Repeat the records exactly. Every line must match.

Collected data entries:
══════════

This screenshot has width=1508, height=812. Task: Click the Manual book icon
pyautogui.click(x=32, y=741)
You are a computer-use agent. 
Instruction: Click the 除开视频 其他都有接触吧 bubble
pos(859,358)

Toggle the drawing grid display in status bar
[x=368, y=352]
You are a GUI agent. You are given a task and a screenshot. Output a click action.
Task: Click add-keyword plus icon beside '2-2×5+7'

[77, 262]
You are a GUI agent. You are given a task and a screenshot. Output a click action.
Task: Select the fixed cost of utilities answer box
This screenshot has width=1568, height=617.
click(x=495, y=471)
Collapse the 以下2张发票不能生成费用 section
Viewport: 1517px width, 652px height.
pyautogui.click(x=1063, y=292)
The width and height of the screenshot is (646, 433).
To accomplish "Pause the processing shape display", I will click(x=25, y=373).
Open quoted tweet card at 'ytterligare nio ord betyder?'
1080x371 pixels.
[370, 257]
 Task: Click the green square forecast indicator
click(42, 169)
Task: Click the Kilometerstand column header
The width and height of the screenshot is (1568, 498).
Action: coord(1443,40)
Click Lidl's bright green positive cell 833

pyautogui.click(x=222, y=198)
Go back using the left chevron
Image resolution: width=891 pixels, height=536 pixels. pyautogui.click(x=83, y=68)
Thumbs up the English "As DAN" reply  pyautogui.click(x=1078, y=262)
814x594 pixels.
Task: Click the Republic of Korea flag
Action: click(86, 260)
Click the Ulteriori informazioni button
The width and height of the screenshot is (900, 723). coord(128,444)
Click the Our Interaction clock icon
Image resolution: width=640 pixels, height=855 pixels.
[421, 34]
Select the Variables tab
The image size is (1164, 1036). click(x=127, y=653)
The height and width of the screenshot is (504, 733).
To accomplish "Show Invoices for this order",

══════════

**ANSWER BOX**
This screenshot has width=1508, height=812. Task: Click the Manual book icon
pyautogui.click(x=32, y=741)
You are a computer-use agent. 
Instruction: Click the 除开视频 其他都有接触吧 bubble
pos(859,358)

Toggle the drawing grid display in status bar
[x=368, y=352]
You are a GUI agent. You are given a task and a screenshot. Output a click action.
Task: Click add-keyword plus icon beside '2-2×5+7'

[77, 262]
You are a GUI agent. You are given a task and a screenshot. Output a click action.
Task: Select the fixed cost of utilities answer box
This screenshot has width=1568, height=617.
click(x=495, y=471)
Collapse the 以下2张发票不能生成费用 section
Viewport: 1517px width, 652px height.
pyautogui.click(x=1063, y=292)
The width and height of the screenshot is (646, 433).
To accomplish "Pause the processing shape display", I will click(x=25, y=373).
Open quoted tweet card at 'ytterligare nio ord betyder?'
1080x371 pixels.
[370, 257]
 Task: Click the green square forecast indicator
click(42, 169)
Task: Click the Kilometerstand column header
The width and height of the screenshot is (1568, 498).
Action: coord(1443,40)
Click Lidl's bright green positive cell 833

pyautogui.click(x=222, y=198)
Go back using the left chevron
Image resolution: width=891 pixels, height=536 pixels. pyautogui.click(x=83, y=68)
Thumbs up the English "As DAN" reply  pyautogui.click(x=1078, y=262)
814x594 pixels.
Task: Click the Republic of Korea flag
Action: click(86, 260)
Click the Ulteriori informazioni button
The width and height of the screenshot is (900, 723). coord(128,444)
Click the Our Interaction clock icon
Image resolution: width=640 pixels, height=855 pixels.
[421, 34]
Select the Variables tab
The image size is (1164, 1036). click(x=127, y=653)
The height and width of the screenshot is (504, 733).
To accomplish "Show Invoices for this order",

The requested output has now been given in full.